Area Compared against Result
Linux CI fastest external strongest matched Rust baseline per case 1.61x geomean
Linux CI scorecard fastest external 3,545 wins / 5,832 pairs
Linux CI wins or ties fastest external 5,210 / 5,832 pairs
Apple Silicon fastest external strongest matched Rust baseline per case 1.25x geomean
Apple Silicon scorecard fastest external 235 wins / 463 pairs
Apple Silicon wins or ties fastest external 450 / 463 pairs
Checksums Linux CI / Apple Silicon 5.03x / 2.76x geomean
SHA-3 / SHAKE Linux CI / Apple Silicon Linux: 2.15x / 1.86x; Apple Silicon: 0.94x / 1.32x geomean (platform-sensitive)
BLAKE3, >=64 KiB Linux CI / Apple Silicon 2.31x / 1.80x geomean
AEAD Linux CI / Apple Silicon 1.57x / 1.47x geomean
RSA import + verify Linux CI / Apple Silicon 1.32x, 76% wins / 1.45x, 100% wins
RSA verify only Linux CI / Apple Silicon 0.98x / 1.19x geomean
Ed25519 sign / verify Linux CI / Apple Silicon Linux: 1.14x / 1.00x; Apple Silicon: 1.02x / 1.00x geomean
X25519 Linux CI / Apple Silicon 0.95x / 1.00x geomean

The honest weak spots right now: Linux CI still shows PBKDF2-SHA256 at iters=1 at 0.81x, X25519 Diffie-Hellman at 0.92x, RSA-4096 verification at 0.94x, and small-message AEAD overhead on plenty of 1-byte and 32-byte rows. Apple Silicon still has BLAKE3 64 KiB losses, HMAC-SHA256 bulk pressure against aws-lc-rs, empty-message ChaCha20-Poly1305 overhead, and SHA3-256 streaming losses; SHA-3/SHAKE should be described per-platform because the Linux 2.15x SHA-3 result does not carry to the MBP M1 run. See benchmark_results/OVERVIEW.md for raw runs, methodology, platform scorecards, and loss tables.

Portability And Acceleration

rscrypto keeps the portable Rust path as the byte-for-byte authority. ISA-specific kernels are selected only when the target and runtime CPU support them.
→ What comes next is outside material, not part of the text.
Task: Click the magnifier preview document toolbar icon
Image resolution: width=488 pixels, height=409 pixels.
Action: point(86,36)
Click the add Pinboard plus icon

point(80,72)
Target family Acceleration examples
x86 / x86_64 SSE4.2, AVX2, AVX-512, AES-NI, SHA-NI, VAES, VPCLMULQDQ
Arm / AArch64 / Apple Silicon NEON, AES, PMULL, SHA2, SHA3, SVE2-PMULL
IBM Z CPACF, MSA, VGFM
POWER / ppc64le POWER8/9/10 vector and crypto extensions
RISC-V RVV, Zbc, Zvkned, Zvbc
WASM SIMD128 where available, portable fallback everywhere

Use portable-only when you need deterministic dispatch, audit-constrained builds, or a portable backend only.

Full platform matrix: docs/platforms.md. Architecture notes: docs/architecture.md.

  • Constant-time MAC, AEAD, and signature verification.
  • Opaque verification errors that avoid leaking failure details.
  • Secret-bearing types zeroize on drop and mask Debug.
  • Strict arithmetic for counters, lengths, offsets, and indices.
  • AEAD failed-open paths wipe output buffers.
  • Portable and accelerated backends are differentially tested for byte-identical output.
  • Official test vectors, fuzz corpus replay, Miri, cargo deny, and cargo audit run in CI.
  • RSA private-operation release claims require the dedicated RSA Miri and first-order leakage gates.

Read docs/security.md before shipping cryptographic code. For compliance posture, see docs/compliance.md.

Vulnerabilities should be reported through GitHub Private Vulnerability Reporting or the process in SECURITY.md.

Rust 1.91.0.

The pinned nightly in rust-toolchain.toml is used for Miri, fuzzing, and exotic-architecture checks.

Dual-licensed under Apache-2.0 or MIT, at your option.